Render the records from the line containing "မာမာေအး (33, 906)" through the line containing "Het coaten van" as a Markdown table with the columns "Row" and "Text", giving a row number and each line and omitting any blank lines.

*-*-*

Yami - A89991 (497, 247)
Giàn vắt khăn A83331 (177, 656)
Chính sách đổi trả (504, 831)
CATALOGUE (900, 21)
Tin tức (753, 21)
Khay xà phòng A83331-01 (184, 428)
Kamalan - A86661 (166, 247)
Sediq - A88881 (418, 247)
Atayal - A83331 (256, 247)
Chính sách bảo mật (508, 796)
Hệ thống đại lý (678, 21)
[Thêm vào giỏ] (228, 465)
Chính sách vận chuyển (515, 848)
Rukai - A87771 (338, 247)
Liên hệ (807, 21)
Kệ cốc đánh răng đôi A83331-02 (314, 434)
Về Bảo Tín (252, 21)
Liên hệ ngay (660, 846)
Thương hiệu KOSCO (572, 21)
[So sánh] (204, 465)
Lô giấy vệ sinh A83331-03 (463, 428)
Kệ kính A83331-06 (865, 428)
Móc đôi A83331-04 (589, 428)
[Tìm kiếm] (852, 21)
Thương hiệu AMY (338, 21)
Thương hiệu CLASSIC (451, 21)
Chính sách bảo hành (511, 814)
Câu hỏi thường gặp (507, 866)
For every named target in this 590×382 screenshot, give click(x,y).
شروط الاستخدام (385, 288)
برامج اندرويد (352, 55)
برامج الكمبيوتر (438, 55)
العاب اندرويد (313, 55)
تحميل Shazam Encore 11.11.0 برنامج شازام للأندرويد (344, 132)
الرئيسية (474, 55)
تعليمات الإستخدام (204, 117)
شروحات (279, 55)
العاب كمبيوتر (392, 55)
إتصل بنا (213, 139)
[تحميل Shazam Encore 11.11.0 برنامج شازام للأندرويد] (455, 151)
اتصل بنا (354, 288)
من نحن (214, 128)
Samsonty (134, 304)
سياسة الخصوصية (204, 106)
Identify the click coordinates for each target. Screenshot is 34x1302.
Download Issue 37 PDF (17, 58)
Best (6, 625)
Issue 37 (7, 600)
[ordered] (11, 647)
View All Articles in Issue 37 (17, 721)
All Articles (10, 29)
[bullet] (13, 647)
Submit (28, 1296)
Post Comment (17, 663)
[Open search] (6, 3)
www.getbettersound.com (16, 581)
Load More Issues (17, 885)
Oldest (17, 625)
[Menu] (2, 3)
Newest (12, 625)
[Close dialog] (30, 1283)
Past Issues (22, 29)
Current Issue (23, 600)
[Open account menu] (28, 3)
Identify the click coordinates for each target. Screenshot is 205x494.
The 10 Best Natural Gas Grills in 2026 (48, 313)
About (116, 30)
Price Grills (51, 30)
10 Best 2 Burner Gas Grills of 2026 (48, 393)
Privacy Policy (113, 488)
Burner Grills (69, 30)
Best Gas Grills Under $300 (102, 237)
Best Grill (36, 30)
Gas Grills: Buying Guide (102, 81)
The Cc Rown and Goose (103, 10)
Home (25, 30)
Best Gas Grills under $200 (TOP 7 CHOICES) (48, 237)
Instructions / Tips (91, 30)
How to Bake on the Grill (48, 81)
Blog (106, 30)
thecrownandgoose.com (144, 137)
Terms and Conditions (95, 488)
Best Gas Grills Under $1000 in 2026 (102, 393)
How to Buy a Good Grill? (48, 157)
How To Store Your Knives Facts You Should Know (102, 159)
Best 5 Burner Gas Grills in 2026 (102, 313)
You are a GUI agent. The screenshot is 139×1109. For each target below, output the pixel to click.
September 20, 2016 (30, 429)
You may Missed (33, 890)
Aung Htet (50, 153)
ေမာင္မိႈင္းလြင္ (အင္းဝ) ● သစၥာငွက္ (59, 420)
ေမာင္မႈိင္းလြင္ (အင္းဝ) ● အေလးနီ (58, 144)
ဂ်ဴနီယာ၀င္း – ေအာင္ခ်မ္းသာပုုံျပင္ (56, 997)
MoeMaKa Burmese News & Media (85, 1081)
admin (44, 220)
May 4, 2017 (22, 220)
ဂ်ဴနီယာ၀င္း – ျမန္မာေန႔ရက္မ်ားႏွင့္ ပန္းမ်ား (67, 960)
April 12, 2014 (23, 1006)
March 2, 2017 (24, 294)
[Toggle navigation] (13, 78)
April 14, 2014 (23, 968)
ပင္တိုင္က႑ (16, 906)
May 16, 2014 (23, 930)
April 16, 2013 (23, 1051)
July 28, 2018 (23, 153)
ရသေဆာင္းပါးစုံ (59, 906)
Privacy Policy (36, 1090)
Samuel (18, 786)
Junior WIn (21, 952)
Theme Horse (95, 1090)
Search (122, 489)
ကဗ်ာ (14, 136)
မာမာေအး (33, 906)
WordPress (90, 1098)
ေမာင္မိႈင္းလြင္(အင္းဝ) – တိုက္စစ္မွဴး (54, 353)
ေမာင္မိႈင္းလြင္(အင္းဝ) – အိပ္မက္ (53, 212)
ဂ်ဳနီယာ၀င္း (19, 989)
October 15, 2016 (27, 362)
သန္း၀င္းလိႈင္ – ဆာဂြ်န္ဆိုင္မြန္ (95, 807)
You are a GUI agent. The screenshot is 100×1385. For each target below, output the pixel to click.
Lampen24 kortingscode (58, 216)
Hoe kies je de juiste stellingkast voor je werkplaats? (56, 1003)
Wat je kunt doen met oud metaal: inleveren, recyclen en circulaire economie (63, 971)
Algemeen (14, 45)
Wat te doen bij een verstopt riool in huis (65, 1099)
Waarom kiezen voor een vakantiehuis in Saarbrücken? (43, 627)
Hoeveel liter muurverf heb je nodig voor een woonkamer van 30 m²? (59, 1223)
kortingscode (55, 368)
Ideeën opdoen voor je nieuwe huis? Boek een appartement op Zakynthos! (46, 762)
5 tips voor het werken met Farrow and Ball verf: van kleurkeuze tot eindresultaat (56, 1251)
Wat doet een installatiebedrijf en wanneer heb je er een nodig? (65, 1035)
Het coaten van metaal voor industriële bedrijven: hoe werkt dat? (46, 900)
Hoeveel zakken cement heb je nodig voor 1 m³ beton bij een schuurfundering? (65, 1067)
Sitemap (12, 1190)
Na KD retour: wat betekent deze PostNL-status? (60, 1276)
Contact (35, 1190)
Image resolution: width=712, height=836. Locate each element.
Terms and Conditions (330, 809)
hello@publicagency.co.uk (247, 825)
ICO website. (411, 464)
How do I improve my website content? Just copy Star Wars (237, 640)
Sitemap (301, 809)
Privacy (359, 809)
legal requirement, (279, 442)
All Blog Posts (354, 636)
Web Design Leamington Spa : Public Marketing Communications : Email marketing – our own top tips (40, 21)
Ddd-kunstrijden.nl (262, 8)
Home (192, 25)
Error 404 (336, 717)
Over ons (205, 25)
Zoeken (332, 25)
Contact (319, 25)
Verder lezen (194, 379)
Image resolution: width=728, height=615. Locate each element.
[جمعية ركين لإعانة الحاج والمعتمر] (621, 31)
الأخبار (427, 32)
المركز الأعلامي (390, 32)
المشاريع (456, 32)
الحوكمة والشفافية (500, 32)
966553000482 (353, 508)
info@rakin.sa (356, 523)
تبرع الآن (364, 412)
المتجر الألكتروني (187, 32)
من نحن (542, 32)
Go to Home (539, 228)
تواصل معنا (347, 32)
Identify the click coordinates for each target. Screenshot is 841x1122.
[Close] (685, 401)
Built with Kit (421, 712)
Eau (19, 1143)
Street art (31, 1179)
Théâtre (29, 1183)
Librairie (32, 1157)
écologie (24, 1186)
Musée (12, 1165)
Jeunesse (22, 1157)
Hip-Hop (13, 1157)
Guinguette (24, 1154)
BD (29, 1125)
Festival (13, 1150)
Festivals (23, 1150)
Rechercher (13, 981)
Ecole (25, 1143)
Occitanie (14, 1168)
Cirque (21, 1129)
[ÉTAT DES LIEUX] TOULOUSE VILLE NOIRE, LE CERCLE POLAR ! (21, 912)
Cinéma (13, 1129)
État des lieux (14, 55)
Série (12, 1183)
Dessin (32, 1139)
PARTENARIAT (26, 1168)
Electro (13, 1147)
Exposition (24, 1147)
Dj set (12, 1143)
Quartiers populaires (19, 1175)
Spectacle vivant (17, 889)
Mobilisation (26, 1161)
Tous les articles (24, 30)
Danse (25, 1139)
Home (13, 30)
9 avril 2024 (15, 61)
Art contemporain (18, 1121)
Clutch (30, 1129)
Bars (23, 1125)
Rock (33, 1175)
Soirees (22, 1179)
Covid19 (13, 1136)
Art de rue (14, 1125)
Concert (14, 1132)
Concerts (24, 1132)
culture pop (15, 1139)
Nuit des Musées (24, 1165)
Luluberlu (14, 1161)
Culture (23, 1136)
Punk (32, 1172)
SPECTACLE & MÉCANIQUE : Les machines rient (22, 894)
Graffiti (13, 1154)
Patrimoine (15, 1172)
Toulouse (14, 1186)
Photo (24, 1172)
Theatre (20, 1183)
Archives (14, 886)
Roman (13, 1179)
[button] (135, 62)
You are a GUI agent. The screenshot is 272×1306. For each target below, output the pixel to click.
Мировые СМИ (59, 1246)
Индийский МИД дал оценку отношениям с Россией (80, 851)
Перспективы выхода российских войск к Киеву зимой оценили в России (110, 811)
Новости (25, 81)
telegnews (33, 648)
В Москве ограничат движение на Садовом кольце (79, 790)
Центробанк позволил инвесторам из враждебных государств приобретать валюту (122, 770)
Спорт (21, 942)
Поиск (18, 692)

*-*-*

RESPONSE:
| Row | Text |
|---|---|
| 1 | မာမာေအး (33, 906) |
| 2 | WordPress (90, 1098) |
| 3 | ေမာင္မိႈင္းလြင္(အင္းဝ) – တိုက္စစ္မွဴး (54, 353) |
| 4 | ေမာင္မိႈင္းလြင္(အင္းဝ) – အိပ္မက္ (53, 212) |
| 5 | ဂ်ဳနီယာ၀င္း (19, 989) |
| 6 | October 15, 2016 (27, 362) |
| 7 | သန္း၀င္းလိႈင္ – ဆာဂြ်န္ဆိုင္မြန္ (95, 807) |
| 8 | You are a GUI agent. The screenshot is 100×1385. For each target below, output the pixel to click. |
| 9 | Lampen24 kortingscode (58, 216) |
| 10 | Hoe kies je de juiste stellingkast voor je werkplaats? (56, 1003) |
| 11 | Wat je kunt doen met oud metaal: inleveren, recyclen en circulaire economie (63, 971) |
| 12 | Algemeen (14, 45) |
| 13 | Wat te doen bij een verstopt riool in huis (65, 1099) |
| 14 | Waarom kiezen voor een vakantiehuis in Saarbrücken? (43, 627) |
| 15 | Hoeveel liter muurverf heb je nodig voor een woonkamer van 30 m²? (59, 1223) |
| 16 | kortingscode (55, 368) |
| 17 | Ideeën opdoen voor je nieuwe huis? Boek een appartement op Zakynthos! (46, 762) |
| 18 | 5 tips voor het werken met Farrow and Ball verf: van kleurkeuze tot eindresultaat (56, 1251) |
| 19 | Wat doet een installatiebedrijf en wanneer heb je er een nodig? (65, 1035) |
| 20 | Het coaten van metaal voor industriële bedrijven: hoe werkt dat? (46, 900) |